Extrait du texte:
◆ ◆ ◆ ◆ ◆
Cet article traite de l’influence de la culture numérique en matière d’accompagnement professionnel de la vie spirituelle. Il y est donc question, dans un premier temps, des conséquences du déploiement de la culture numérique sur la santé spirituelle. Puis, la question de l’impact du numérique sur la pratique de l’accompagnement spirituel professionnel est ensuite discutée.

 
Le terme grec phármakon - φάρμακον - renvoie généralement à deux choses apparemment fort différentes, voire antithétiques: le remède et le poison. Mais comment un même mot peut-il servir à évoquer, avec autant d’habileté étymologique, deux ordres des choses qui semblent pourtant s’opposer dans leur essence même? Élucider cette énigme implique qu’il faille nous intéresser aux origines philosophiques du terme. Nous y voyons que phármakon illustre plutôt la nature complexe, voire ambivalente, de toute substance dont l’utilisation modulée pourra avoir des conséquences soit bénéfiques, soit préjudiciables1.
 
Ceci expliquant cela, il nous est plus facile de comprendre pourquoi phármakon puisse, tout en même temps, faire référence aux qualités respectives du remède et du poison. C’est qu’aux origines du mot se trouve une interrogation scientifique ancienne, à la fois pharmacologique et philosophique, dont la réflexion porte sur le paradoxe que l’on obtient quand on étudie les effets visibles sur la santé de deux substances apparemment de nature opposée – comme remède et poison – mais qui partagent, néanmoins, la même nature. Ledit paradoxe peut, dès lors, être qualifié de phármakon.
 
Voilà pourquoi le terme phármakon pourra servir à qualifier toute substance dont une certaine utilisation aura pour effet de mettre en lumière soit sa nature bénéfique, soit sa nature toxique sur la santé. Par exemple, il en est ainsi de la drogue2 dont l’usage modulé fera apparaitre tantôt le remède, tantôt le poison. Idem pour l’alcool3, dont tout le monde sait que l’usage modéré peut être bénéfique pour l’esprit et le corps, a contrario d’un usage excessif. Philosophiquement et pharmacologiquement parlant, l’alcool et la drogue peuvent donc être considérés comme des phármakons.
 
De là, la question qui nous intéresse aujourd’hui se pose en ces termes: le numérique est-il un phármakon moderne? Peut-il, tout à la fois, être considéré comme un remède et un poison technologique? Peut-il, en même temps, être source de bénéfices, mais également de préjudices pour la société et pour l’individu? Si oui, de quelle manière ce phármakon technologique influence-t-il la santé spirituelle? Nous débuterons de suite cette courte réflexion en donnant une définition sommaire du numérique.
 

Qu’est-ce que le numérique et sa « culture »?

L’étymologie nous apprend que le terme numérique exprime tout ce qui relève d’une réalité dont l’évidence s’impose d’abord à l’esprit par le nombre. Possède ainsi une dimension numérique tout ce qui se calcule. Par exemple, l’on dit du langage informatique que ce dernier est numérique puisque de nature binaire4.
◆ ◆ ◆ ◆ ◆
Entrées affichées:
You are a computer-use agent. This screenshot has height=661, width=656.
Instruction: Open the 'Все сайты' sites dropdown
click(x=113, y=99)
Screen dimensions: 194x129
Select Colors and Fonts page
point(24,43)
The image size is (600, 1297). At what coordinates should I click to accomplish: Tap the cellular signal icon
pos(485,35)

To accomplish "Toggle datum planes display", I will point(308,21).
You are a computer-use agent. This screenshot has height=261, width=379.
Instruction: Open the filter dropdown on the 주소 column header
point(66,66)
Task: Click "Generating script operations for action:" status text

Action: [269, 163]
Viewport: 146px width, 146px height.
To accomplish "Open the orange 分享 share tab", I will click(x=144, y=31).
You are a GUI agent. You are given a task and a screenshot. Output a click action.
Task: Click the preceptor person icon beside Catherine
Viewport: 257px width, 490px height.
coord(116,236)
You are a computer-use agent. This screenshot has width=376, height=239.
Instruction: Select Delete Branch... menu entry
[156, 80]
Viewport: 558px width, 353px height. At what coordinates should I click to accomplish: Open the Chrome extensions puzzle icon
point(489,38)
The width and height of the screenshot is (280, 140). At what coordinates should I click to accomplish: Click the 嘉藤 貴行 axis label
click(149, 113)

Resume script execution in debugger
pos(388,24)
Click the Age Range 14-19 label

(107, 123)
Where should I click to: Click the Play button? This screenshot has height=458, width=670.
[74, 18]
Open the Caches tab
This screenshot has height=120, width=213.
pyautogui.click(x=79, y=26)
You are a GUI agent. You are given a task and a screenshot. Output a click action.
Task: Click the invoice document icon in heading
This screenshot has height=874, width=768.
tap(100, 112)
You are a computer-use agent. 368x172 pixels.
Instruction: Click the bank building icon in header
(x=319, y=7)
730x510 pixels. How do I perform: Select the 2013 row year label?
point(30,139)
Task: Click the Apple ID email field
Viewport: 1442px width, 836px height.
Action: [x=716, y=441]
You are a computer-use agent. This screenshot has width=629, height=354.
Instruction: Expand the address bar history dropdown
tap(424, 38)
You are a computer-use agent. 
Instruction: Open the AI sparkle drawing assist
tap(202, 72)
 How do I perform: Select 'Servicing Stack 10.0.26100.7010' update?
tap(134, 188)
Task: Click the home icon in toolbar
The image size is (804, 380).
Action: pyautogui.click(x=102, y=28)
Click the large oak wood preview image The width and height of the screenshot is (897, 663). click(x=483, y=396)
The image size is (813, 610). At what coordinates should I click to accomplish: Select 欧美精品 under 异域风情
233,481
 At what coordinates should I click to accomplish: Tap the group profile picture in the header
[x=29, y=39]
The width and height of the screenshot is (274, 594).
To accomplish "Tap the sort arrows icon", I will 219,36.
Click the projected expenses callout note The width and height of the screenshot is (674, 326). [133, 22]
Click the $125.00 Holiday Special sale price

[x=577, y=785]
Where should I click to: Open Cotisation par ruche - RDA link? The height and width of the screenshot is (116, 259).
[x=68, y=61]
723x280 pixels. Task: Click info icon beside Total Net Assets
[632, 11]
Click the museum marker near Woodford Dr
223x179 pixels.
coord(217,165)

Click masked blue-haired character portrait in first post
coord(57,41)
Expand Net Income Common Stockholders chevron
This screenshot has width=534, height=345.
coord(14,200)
◆ ◆ ◆ ◆ ◆
Exercice: Pour chaque affirmation ci-dessous, dites si elle concorde avec l’extrait sur le phármakon. Répondez par oui ou par non et citez mot pour mot les termes décisifs de l’extrait. (a) Le terme grec phármakon désigne à la fois le remède et le poison. (b) L’usage modéré de l’alcool est présenté comme toujours nuisible. (c) Le langage informatique est dit numérique parce qu’il est de nature binaire.

Réponse rédigée:
(a) Oui : « renvoie généralement à deux choses apparemment fort différentes, voire antithétiques: le remède et le poison ».
(b) Non : « l’usage modéré peut être bénéfique pour l’esprit et le corps ».
(c) Oui : « l’on dit du langage informatique que ce dernier est numérique puisque de nature binaire ».